What you have to do: Work through the records below and tally every line containing "will". Reply with the total alone.

----

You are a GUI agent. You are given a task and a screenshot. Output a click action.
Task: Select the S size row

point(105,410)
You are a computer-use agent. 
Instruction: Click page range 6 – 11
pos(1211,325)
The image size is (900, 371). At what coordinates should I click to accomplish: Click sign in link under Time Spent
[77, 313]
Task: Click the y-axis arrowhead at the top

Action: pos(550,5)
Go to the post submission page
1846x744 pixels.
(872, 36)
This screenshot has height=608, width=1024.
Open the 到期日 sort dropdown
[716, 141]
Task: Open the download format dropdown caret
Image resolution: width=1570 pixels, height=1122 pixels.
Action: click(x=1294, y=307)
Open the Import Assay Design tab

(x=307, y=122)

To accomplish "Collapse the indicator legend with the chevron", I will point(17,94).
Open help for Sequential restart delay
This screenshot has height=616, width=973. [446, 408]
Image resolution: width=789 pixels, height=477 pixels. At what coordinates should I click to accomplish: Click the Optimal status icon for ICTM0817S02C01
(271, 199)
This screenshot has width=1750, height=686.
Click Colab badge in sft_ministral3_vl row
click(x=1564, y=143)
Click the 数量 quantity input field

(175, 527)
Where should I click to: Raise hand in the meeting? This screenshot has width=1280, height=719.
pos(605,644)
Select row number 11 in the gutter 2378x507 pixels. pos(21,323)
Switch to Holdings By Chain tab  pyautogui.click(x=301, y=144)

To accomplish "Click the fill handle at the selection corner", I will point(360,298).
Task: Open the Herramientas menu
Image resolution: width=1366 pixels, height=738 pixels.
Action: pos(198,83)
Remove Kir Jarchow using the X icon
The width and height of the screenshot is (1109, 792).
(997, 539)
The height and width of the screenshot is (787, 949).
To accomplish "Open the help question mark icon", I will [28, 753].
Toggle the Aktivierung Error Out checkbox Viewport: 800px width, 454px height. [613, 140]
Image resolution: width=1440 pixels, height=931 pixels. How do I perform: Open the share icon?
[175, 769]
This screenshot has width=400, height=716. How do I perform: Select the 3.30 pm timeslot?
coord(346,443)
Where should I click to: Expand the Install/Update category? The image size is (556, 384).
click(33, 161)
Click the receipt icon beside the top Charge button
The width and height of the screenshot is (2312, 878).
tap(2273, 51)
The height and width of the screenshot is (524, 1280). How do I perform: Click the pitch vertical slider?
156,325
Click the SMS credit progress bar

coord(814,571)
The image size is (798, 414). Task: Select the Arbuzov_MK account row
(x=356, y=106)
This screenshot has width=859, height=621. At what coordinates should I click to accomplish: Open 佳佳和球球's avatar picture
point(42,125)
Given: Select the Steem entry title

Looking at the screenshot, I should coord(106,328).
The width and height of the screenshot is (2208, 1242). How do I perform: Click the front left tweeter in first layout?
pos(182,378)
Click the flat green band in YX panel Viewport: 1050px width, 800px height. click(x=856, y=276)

----

Final answer: 3